Where/When should you run your system tests?

It’s best practice to require system tests for every PR. But sometimes that’s not the case when you want to save time during PRs, reduce costs of your ops or when tests are flaky. Open source contributors rock, but their familiarity and understanding of the system varies. A best practice is to ensure your tests are running with every PR change and merge to release branch. For that to happen, they need to be completed in a reasonable time and also be resilient. The latter might sound trivial, but switching off flaky system tests is more common than you would think.

Challenges

As maintainers, you want to avoid friction when it comes to the development cycles of contributors. They already have to familiarize themselves with an unknown codebase, understand the open tasks and where they can help, deep-dive into one or more areas and adhere to the project’s code standards. You want them to feel the project is well-maintained on the one hand, and that they can reach out for any question on the other. Constantly failing checks can give a bad signal to new and existing developers.
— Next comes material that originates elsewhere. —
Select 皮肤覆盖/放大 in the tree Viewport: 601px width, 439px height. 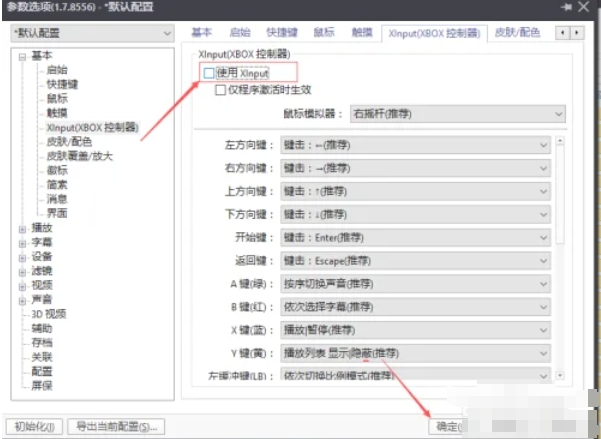coord(79,156)
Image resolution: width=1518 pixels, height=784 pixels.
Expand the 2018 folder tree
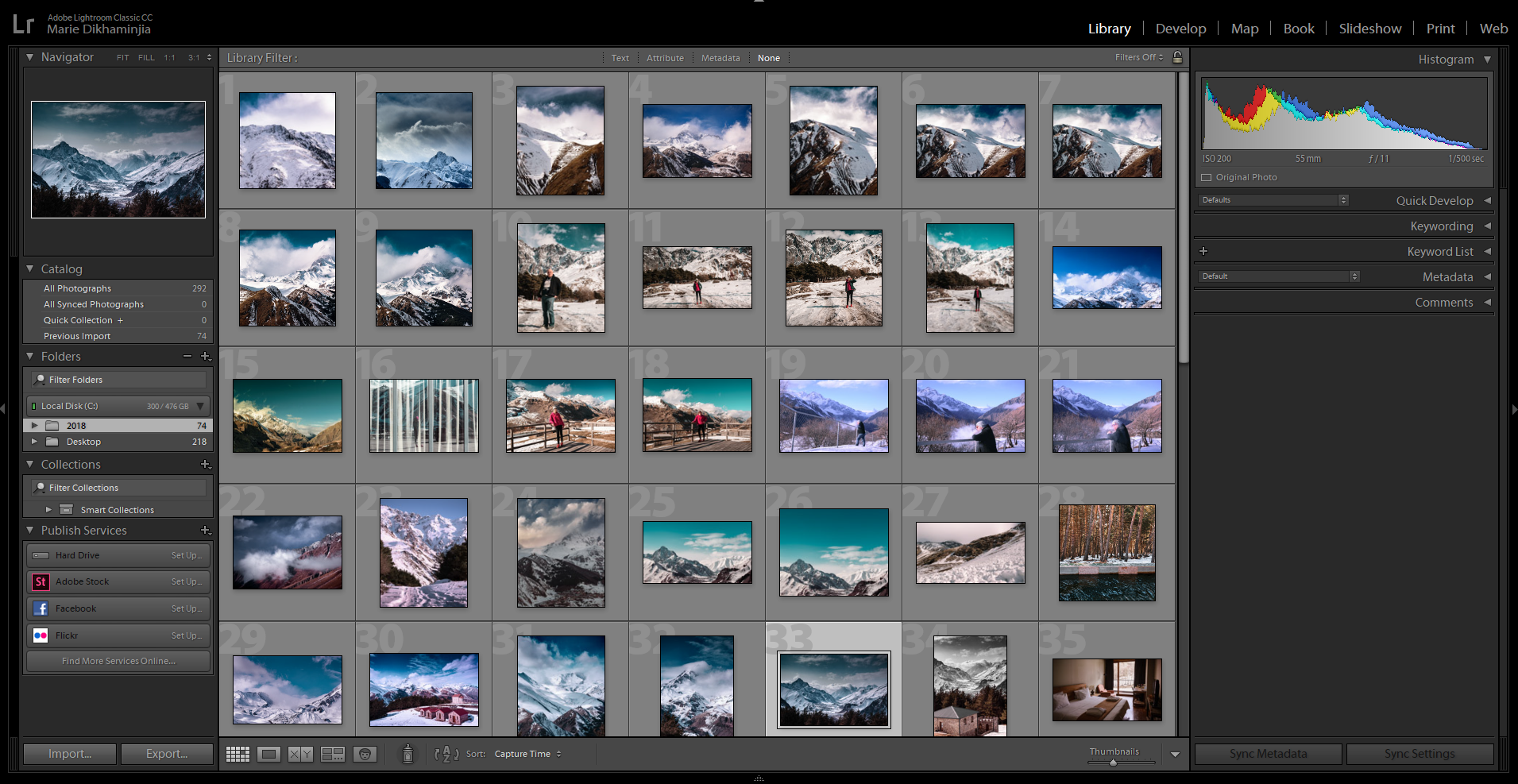click(34, 426)
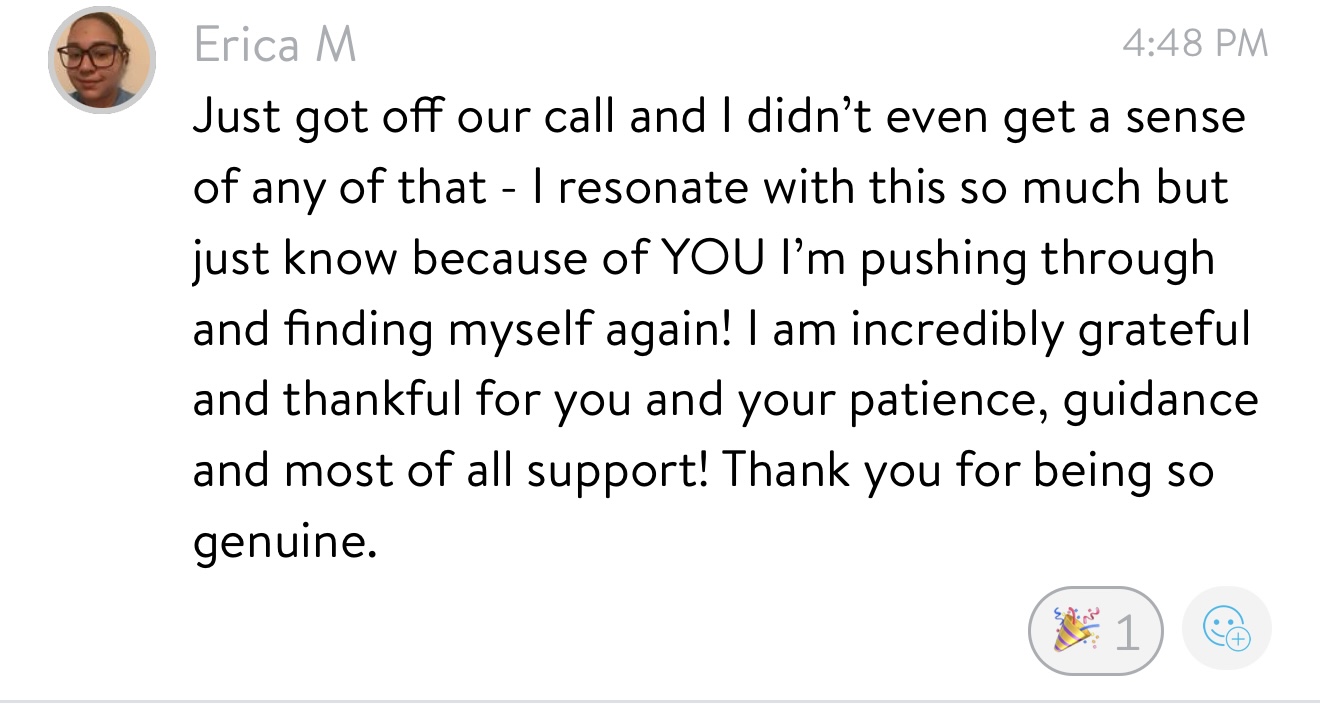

We use GitHub Actions for our CI pipeline that deploys and connects the SUT to AWS and GCP services. Secrets (like AWS secret keys) are stored as GitHub Secrets and injected during runtime. External contributors fork our repository and submit PRs to it. Up until recently, secrets were inaccessible from forked PRs, which failed our CI for external contributors. 

Github recently introduced a new trigger that allows access to secrets from forked PRs, but you need to be very careful when using it. A malicious user can still change the code to extract the secrets, submit a forked PR and steal them. 

Summary

We hope we made system testing development for OSS a bit easier. Like any other system, testing it as a whole is fundamental for validating functionality. With OSS, you need to think and design the tests to match use-cases of unknown clients, as well as maintaining a welcoming development experience for external contributors.